# Non compliant property mortgage and vulture fund



## Jess015 (17 Apr 2021)

I’m looking for clarity around a mortgage that was granted on a self build in 2003 an architect was hired to oversee construction however house is non Compliant and I have been advised should be demolished. Property was built by direct labour and ment to be supervised by architect who signed off on stage payments certs accepted by Solicitor.
When I noticed apparent issues I contacted solicitors and  advised if these and not to release title deeds to bank as I had been to another solicitor and a possible Court  case was pending re construction and there was also no valid search of compliance available. 
Solicitor used for draw down kept requesting cert of Compliance and  I kept advising that a valid one was not available.
 However, a cert of Compliance the architect issued and then withdrew was provided to this  solicitor from whom I am unsure and my deeds ect  sent to the bank that issued mortgage  a number of years later in 2010/11With my title deeds and the bank released him from his undertaking  on the grounds that they would rely on them should any further issues arise.
Due to very unsatisfactory legal representation from my side in case against architect by a different solicitor firm the insurance company for the architect were allowed off record in the High Court in 2019 and I am now trying to sort this mess myself,
I stopped paying mortgage in 2016 due to bank not co operating as promised with me and since the  bank that granted the original mortgage just  sold it on as non-performing to a vulture fund who are now trying to repossess my dwelling and have been advised by me if the issues 
The property has site value only which was a gift to me from a family member
It’s not compliant or fit for purpose
Its not even  built off the plans submitted to  planning authority.

In my eyes these professionals were paid in full for protecting my interests provided an undertaking and had a duty of care to me which they totally did not provide,
 and after paying thousands of euro back on property worth nothing
I am not sure Firstly where I stand legally in relation to the solicitor hired on mortgage drawdown and undertaking on property that’s non-compliant or fit for purpose
Secondly on my legal rights with bank and if the properly can in fact  be repossessed as house built is not house submitted to planning offices and approved and what my legal rights are I would really appreciate some Clear advice and clarity at this stage as I have asked members of the legal profession and they are very unclear or  not interested.

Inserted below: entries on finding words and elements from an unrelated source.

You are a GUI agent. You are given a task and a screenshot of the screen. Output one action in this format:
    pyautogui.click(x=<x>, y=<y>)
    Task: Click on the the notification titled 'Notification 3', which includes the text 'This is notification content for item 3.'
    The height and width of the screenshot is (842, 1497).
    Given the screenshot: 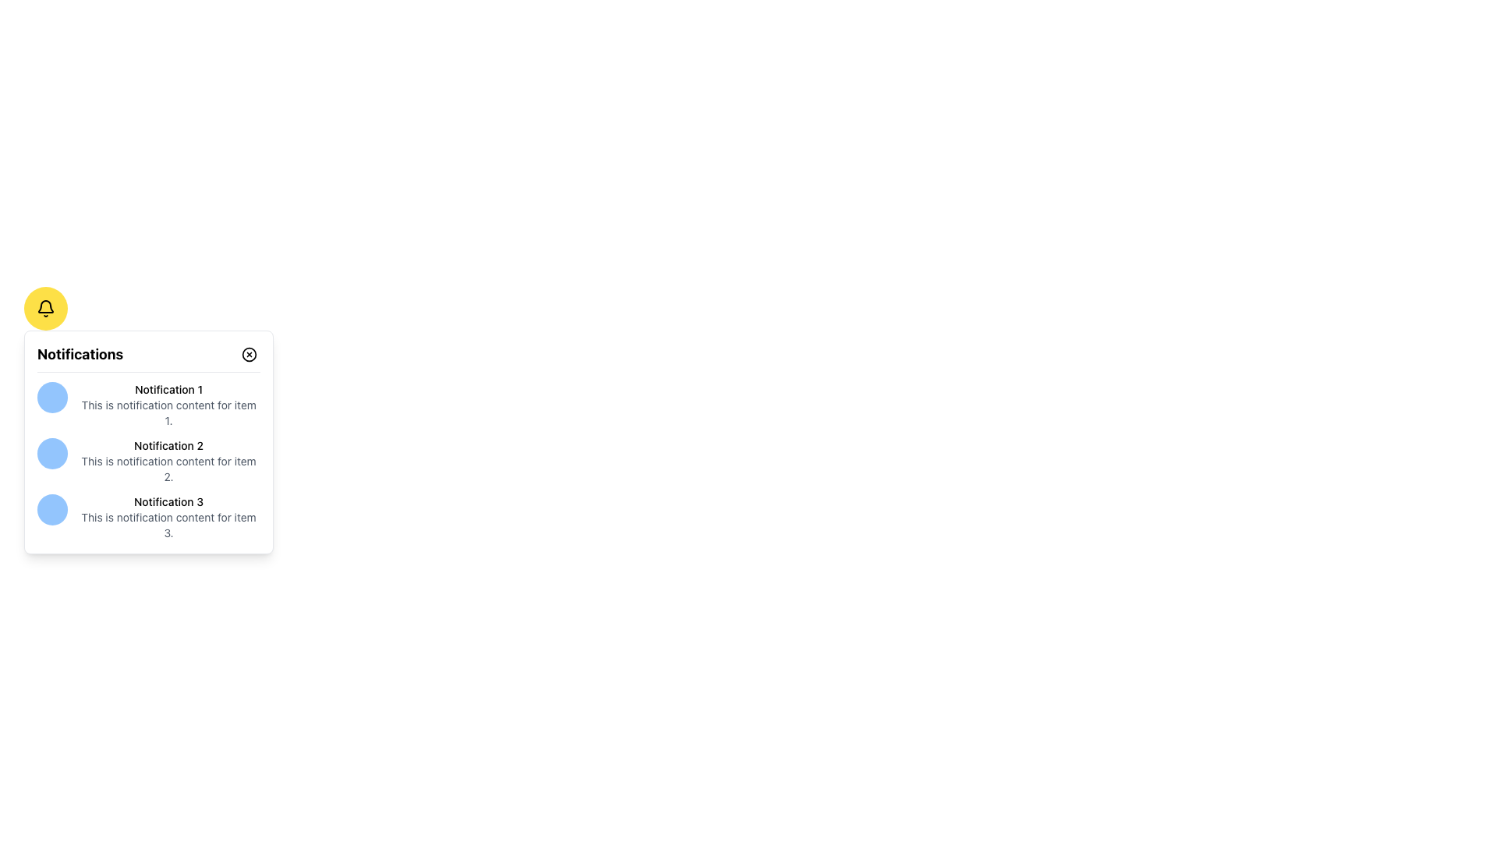 What is the action you would take?
    pyautogui.click(x=168, y=517)
    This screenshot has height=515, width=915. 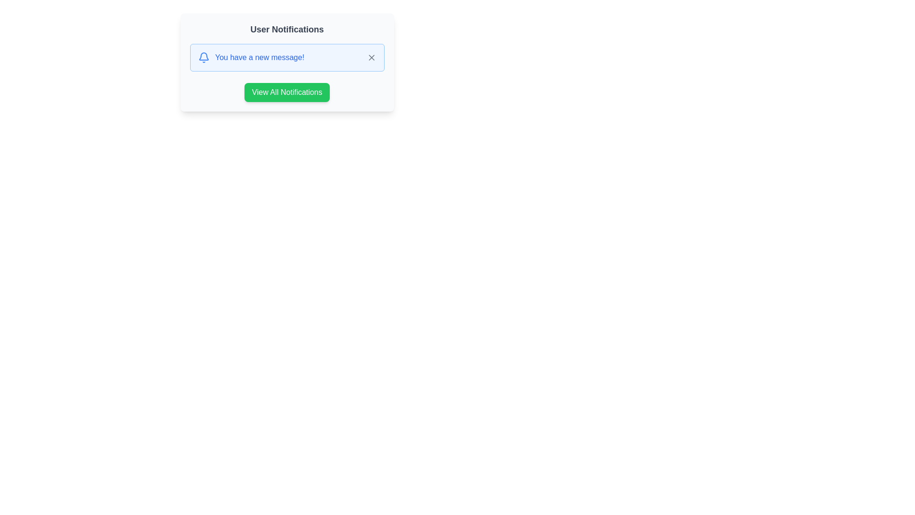 I want to click on the header text displaying 'User Notifications' in bold, dark gray font at the top center of the notification card, so click(x=286, y=29).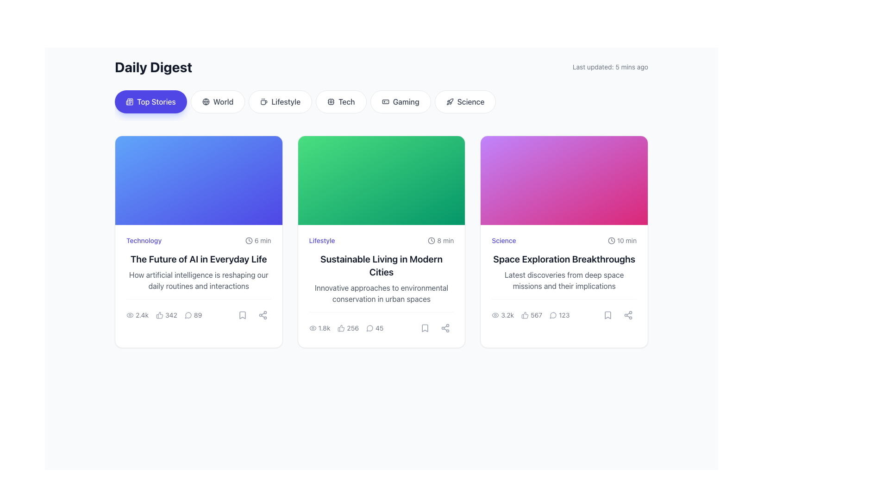 Image resolution: width=889 pixels, height=500 pixels. I want to click on the small newspaper icon located to the left of the 'Top Stories' button within the purple button at the top-left corner of the main content area, so click(129, 101).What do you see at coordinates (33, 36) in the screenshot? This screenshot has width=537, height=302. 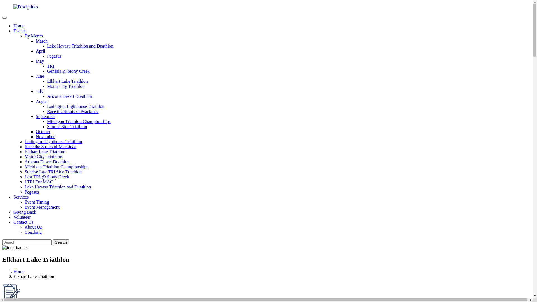 I see `'By Month'` at bounding box center [33, 36].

I have also tried to deal with  the bank who from what I’ve seen are totally overlooking the situation only want repossession.


----------



## skrooge (17 Apr 2021)

2 different issues here. First seems to relate to the process of building and subsequent issues. The second part is your decision to stop paying your mortgage.

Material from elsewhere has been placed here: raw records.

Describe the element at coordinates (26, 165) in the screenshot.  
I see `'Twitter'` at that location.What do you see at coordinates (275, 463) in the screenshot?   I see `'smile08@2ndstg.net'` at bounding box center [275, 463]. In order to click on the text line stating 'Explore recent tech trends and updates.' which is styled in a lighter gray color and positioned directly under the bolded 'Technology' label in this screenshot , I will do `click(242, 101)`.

Those first issues really aren't the concern of your mortgage provider. These are issues for you. 

You stopped paying your mortgage. Your current mortgage provider/fund will repossess the house/land as per the mortgage contract - I imagine both are specified as collateral in the contract. Whether or not the house meets building regs, compliant with planning position and is habitable doesn't really matter to the bank if you meet your payments. Yes it will effect the value but that's only the concern of the fund once they repossessed the house.


----------



## Jess015 (17 Apr 2021)

Thank you for your advice 
I didn’t actually just stop paying the mortgage I had agreed a restructure with the original bank but they did not stand by our agreement it’s not a straight cut situation my post is only the main points but I do take on board what you are saying


----------



## RedOnion (17 Apr 2021)

Jess015 said:


> I am not sure Firstly where I stand legally in relation to the solicitor hired on mortgage drawdown and undertaking on property that’s non-compliant or fit for purpose


Your entire post is very difficult to follow. But on this point - what undertaking? The one that the solicitor had with the bank? 

When it comes to a mortgage, the solicitors responsibilities are to the bank, to ensure the bank has security by way of charge on the property. 

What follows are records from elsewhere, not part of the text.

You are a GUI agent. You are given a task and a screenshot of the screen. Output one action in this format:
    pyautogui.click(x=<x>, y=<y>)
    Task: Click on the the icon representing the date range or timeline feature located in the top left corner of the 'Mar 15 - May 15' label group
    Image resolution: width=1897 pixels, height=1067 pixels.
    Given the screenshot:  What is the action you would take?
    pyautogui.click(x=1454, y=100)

As for the bank / fund. You drew down the money, so you owe it. The fact the house isn't compliant, just means the bank has very little security (or possibly worthless). But the fact your architect didn't oversee the build properly has nothing to do with the bank. 
If the bank repossessed your house, they could potentially sue the architect, as funds were issued in strength of their certificates, but I've never heard of such a case being taken. 

For something that's going on for 18 years, and you've already been to High Court in relation to, I think you should be able to set out the pertinent facts a bit more clearly and make it easier for posters to understand exactly what you want help with.


----------



## Brendan Burgess (17 Apr 2021)

As others have pointed out it is very difficult to follow your story, but having said that...



Jess015 said:


> In my eyes these professionals were paid in full for protecting my interests provided an undertaking and had a duty of care to me which they totally did not provide,



So you had no duties yourself? 

It sounds as if you watched your home being built in a manner which was non-compliant with the planning permission.

Then you subsequently drew down a mortgage, knowing that the building was non-compliant.

Then the lender "refused to cooperate with you" in restructuring your mortgage.

And you feel let down by the professionals? 

You have made a mess of this.
Engage with the vulture fund.
Agree to surrender the house and they will probably write off the balance of the mortgage if you have no other assets.

However, if you have other assets, then they will pursue you to repay the loan in full. 

Brendan


----------



## Jess015 (17 Apr 2021)

No I didn’t watch my home being built non compliant I trusted the people I paid to do that the architect and solicitors on drawdown 
I knew nothing of building regulations or compliance 
It was only after I moved into it obvious faults started appearing


----------



## Seagull (19 Apr 2021)

Your only valid target is the architect who failed to oversee the build and ensure it was in compliance. If the contract was that he would oversee the build, then you should have been taking a case against him and his insurance to have the compliance issues rectified.


----------



## Jim Stafford (19 Apr 2021)

RedOnion said:


> When it comes to a mortgage, the solicitors responsibilities are to the bank, to ensure the bank has security by way of charge on the property.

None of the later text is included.